Rowe established his credentials on the international stage at the European Games in Stockholm in August 1958 when he won the European title from Lipsnis, of Russia, with a mighty final heave, bringing alive his British supporters who had fallen silent during previous efforts, with which he had, unaccountably, made little impression. His distance of 58ft 4in broke by 8in the British record he had set at Uxbridge the previous week.  Rowe went on to add a second gold medal at the Empire and Commonwealth Games at Cardiff that year, and also continued to improve on his British record. In a match against France in September 1958 he increased it to 58ft 11in and the following year, in a contest against Poland at the White City, he further extended it to 61ft. He was by now a natural candidate for Olympic honours and it was a great disappointment when, possibly affected by nerves, he failed to qualify for the Olympic final at Rome in 1960.

He soon recovered from the setback and in 1961 set a new personal best and European record with a put of 64ft 2in. In June the following year he bettered this mark by one inch. But within a month he was to be bidding farewell to amateur athletics, just as great things were being predicted for him at that year’s European championships. In July 1962 he signed as a professional rugby league player with Oldham.

A glittering career as a forward might have been expected for the 6ft 2in, 18- stone 26-year-old, though with his natural speed he preferred to play on the wing, and found life in the forwards an uncomfortable business. In any event, a rugby league career was not to be. Within a very few months Rowe had found that the very different physical demands of the game were not to his taste.

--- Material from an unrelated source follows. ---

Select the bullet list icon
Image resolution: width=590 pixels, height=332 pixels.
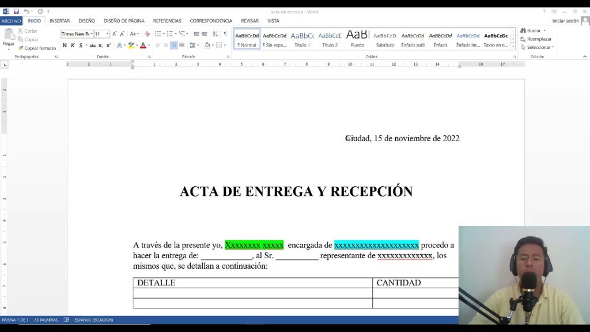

Returning to Barnsley, he founded his own construction company. At that juncture he would have liked to resume an athletics career, but a return to the amateur ranks was impossible for him, once he had played paid sport. Instead he took up the various Scottish versions of weight-throwing, events attracting handsome prize money, in which he enjoyed a great deal of success touring Highland Games during the winter months. At the Braemar Highland Games of 1963, his second season, he smashed four records in a day: the 28lb put; the 16lb stone; the 28lb weight; and the 56lb weight, with the last of which he cleared the bar at a height of 14ft 2in.

Rowe also became adept at tossing the caber, a discipline in which he established a number of records. At the Aberdeen Highland Games of 1968 he beat Scotland’s best to win the world caber title. In the following year, at the same games, he retained it against fierce competition. He also won a number of hammer-throwing titles.

His last year of competitio was 1970. Thereafter he returned to Barnsley and his building firm. Over the past 12 months he had been suffering from cancer. Rowe is survived by his wife Betty, whom he married in 1961, and by their son and two daughters.